## TASK INSTRUCTIONS:
Copy all of the data below exactly as it is given.

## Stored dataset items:
<<<<
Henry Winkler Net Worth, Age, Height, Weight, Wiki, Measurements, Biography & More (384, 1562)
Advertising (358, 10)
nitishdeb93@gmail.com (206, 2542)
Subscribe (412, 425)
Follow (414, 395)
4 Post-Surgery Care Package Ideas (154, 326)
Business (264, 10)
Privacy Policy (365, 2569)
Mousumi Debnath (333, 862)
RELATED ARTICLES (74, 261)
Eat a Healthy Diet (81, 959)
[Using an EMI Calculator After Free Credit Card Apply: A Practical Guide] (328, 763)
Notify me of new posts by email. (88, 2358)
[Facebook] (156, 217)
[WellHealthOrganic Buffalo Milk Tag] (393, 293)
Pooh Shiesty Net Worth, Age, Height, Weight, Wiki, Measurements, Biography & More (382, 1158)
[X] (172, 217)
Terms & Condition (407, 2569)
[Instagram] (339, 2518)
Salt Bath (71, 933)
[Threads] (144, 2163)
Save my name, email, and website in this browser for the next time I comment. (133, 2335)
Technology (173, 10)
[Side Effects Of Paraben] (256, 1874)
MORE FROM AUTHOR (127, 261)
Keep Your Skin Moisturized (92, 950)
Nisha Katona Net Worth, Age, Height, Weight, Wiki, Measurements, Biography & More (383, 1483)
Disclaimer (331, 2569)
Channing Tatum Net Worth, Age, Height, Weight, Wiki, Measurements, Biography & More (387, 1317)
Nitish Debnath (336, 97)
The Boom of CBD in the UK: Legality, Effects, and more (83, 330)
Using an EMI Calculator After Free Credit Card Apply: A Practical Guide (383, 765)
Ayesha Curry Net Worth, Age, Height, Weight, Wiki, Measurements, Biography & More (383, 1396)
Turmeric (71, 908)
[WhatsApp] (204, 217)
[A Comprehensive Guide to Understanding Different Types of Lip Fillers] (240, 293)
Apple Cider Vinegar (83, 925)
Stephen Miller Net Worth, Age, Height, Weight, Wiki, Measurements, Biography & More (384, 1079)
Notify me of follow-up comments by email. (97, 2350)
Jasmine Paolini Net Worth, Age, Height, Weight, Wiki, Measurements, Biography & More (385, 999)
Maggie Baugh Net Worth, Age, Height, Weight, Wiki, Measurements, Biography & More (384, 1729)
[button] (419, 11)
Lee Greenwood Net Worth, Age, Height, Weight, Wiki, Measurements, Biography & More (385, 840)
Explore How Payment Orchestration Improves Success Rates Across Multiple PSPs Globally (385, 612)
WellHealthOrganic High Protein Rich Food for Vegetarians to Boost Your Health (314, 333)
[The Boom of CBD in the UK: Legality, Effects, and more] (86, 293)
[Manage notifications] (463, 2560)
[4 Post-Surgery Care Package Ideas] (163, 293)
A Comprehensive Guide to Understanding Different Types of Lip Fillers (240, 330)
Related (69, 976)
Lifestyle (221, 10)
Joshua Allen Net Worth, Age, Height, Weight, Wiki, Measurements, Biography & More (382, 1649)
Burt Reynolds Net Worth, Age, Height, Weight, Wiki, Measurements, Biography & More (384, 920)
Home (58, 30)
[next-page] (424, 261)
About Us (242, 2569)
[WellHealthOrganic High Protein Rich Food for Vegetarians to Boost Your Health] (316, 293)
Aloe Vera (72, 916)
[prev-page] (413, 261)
>>>>
## ANSWER:
Henry Winkler Net Worth, Age, Height, Weight, Wiki, Measurements, Biography & More (384, 1562)
Advertising (358, 10)
nitishdeb93@gmail.com (206, 2542)
Subscribe (412, 425)
Follow (414, 395)
4 Post-Surgery Care Package Ideas (154, 326)
Business (264, 10)
Privacy Policy (365, 2569)
Mousumi Debnath (333, 862)
RELATED ARTICLES (74, 261)
Eat a Healthy Diet (81, 959)
[Using an EMI Calculator After Free Credit Card Apply: A Practical Guide] (328, 763)
Notify me of new posts by email. (88, 2358)
[Facebook] (156, 217)
[WellHealthOrganic Buffalo Milk Tag] (393, 293)
Pooh Shiesty Net Worth, Age, Height, Weight, Wiki, Measurements, Biography & More (382, 1158)
[X] (172, 217)
Terms & Condition (407, 2569)
[Instagram] (339, 2518)
Salt Bath (71, 933)
[Threads] (144, 2163)
Save my name, email, and website in this browser for the next time I comment. (133, 2335)
Technology (173, 10)
[Side Effects Of Paraben] (256, 1874)
MORE FROM AUTHOR (127, 261)
Keep Your Skin Moisturized (92, 950)
Nisha Katona Net Worth, Age, Height, Weight, Wiki, Measurements, Biography & More (383, 1483)
Disclaimer (331, 2569)
Channing Tatum Net Worth, Age, Height, Weight, Wiki, Measurements, Biography & More (387, 1317)
Nitish Debnath (336, 97)
The Boom of CBD in the UK: Legality, Effects, and more (83, 330)
Using an EMI Calculator After Free Credit Card Apply: A Practical Guide (383, 765)
Ayesha Curry Net Worth, Age, Height, Weight, Wiki, Measurements, Biography & More (383, 1396)
Turmeric (71, 908)
[WhatsApp] (204, 217)
[A Comprehensive Guide to Understanding Different Types of Lip Fillers] (240, 293)
Apple Cider Vinegar (83, 925)
Stephen Miller Net Worth, Age, Height, Weight, Wiki, Measurements, Biography & More (384, 1079)
Notify me of follow-up comments by email. (97, 2350)
Jasmine Paolini Net Worth, Age, Height, Weight, Wiki, Measurements, Biography & More (385, 999)
Maggie Baugh Net Worth, Age, Height, Weight, Wiki, Measurements, Biography & More (384, 1729)
[button] (419, 11)
Lee Greenwood Net Worth, Age, Height, Weight, Wiki, Measurements, Biography & More (385, 840)
Explore How Payment Orchestration Improves Success Rates Across Multiple PSPs Globally (385, 612)
WellHealthOrganic High Protein Rich Food for Vegetarians to Boost Your Health (314, 333)
[The Boom of CBD in the UK: Legality, Effects, and more] (86, 293)
[Manage notifications] (463, 2560)
[4 Post-Surgery Care Package Ideas] (163, 293)
A Comprehensive Guide to Understanding Different Types of Lip Fillers (240, 330)
Related (69, 976)
Lifestyle (221, 10)
Joshua Allen Net Worth, Age, Height, Weight, Wiki, Measurements, Biography & More (382, 1649)
Burt Reynolds Net Worth, Age, Height, Weight, Wiki, Measurements, Biography & More (384, 920)
Home (58, 30)
[next-page] (424, 261)
About Us (242, 2569)
[WellHealthOrganic High Protein Rich Food for Vegetarians to Boost Your Health] (316, 293)
Aloe Vera (72, 916)
[prev-page] (413, 261)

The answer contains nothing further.